Increasing access to high-quality specialty chemicals brings up ethical questions about equity in science. Not every lab, especially those in underfunded regions, can afford premium versions of products like 2,4-Dihydroxy-3-nitropyridine. Broader sharing of surplus materials and more open communication between commercial and academic sectors make a difference. In one project, we organized a reagent “swap meet” that redirected unused inventory to graduate students stretched thin. These informal networks, though small in scale, often spark collaborations and help push the boundaries of what’s possible—no matter an institution’s budget or size.

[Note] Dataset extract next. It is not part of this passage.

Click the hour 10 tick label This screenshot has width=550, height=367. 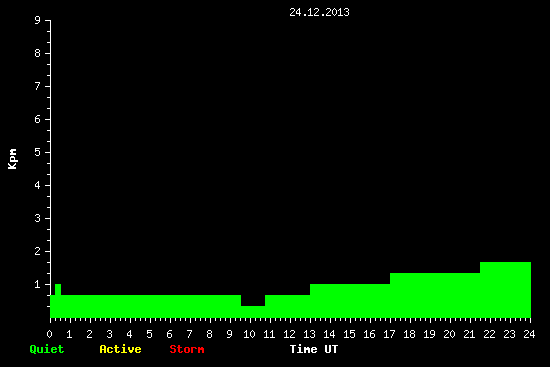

Labs weigh several factors before buying specialty chemicals: cost, purity, supply chain reliability, and fit for the planned chemistry. In meetings, scientists often wrestle with whether to try a new variant or stick to a compound with a long, proven track record. As method development speeds up—in pharmaceutical and materials research especially—making an informed choice becomes critical. Teams that compare test results, search for peer-reviewed data, and keep channels open with their suppliers end up ahead. A few too many abandoned experiments turn even the most optimistic researcher into a careful shopper.

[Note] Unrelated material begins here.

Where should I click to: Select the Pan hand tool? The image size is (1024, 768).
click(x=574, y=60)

Advanced manufacturing and analytical techniques hold promise for improving both the quality and accessibility of specialty pyridines. High-resolution chromatography, targeted impurity profiling, and automated weighing systems streamline deliveries and speed up experimental design. Innovations in packaging and transport logistics mean sensitive materials spend less time at risk. Forward-looking producers keep tabs on digital traceability and ongoing regulatory shifts; this approach helps users navigate evolving standards without having to wade through legalese themselves. For anyone who’s spent hours updating compliance files, these advances feel overdue.

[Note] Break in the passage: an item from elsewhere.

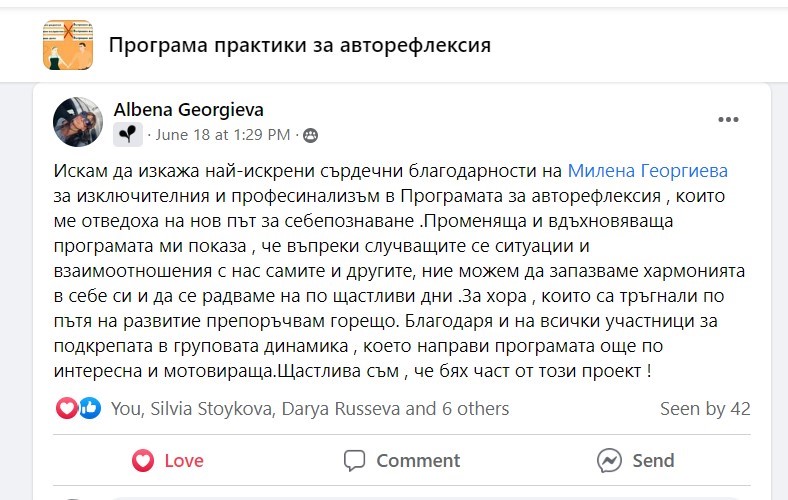Click "You" in the reactions summary
Image resolution: width=788 pixels, height=500 pixels.
(x=126, y=408)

Routine doesn’t need to mean complacency. Step-by-step protocols—clear, shared, and based on both experience and evolving science—raise safety and success rates. Senior scientists can train new hires in recognizing early signs of product degradation or improper storage. Recordkeeping, while sometimes tedious, gives crucial insights into recurring issues or patterns in unexpected outcomes. Simple strategies like routine in-house purity checks or regular feedback sessions with procurement teams strengthen confidence all around. I’ve known labs where monthly “post-mortem” discussions revealed more practical wisdom than any formal training program ever offered.
2,4-Dihydroxy-3-nitropyridine stands out from the sea of specialty chemicals for its precise structure and flexible reactivity, supporting research across fields from drug design to advanced materials. Deciding to use it, or any related compound, means balancing cost, data reliability, ease of use, and safety. Product consistency, environmental responsibility, and hands-on experience keep projects moving and enhance outcomes for everyone involved. Through knowledge sharing and careful workflow design, labs can get the most from their investment, advancing science while staying true to ethical and practical fundamentals. Experience at the bench and in management confirms: a thoughtful approach to specialty chemicals pays dividends every day.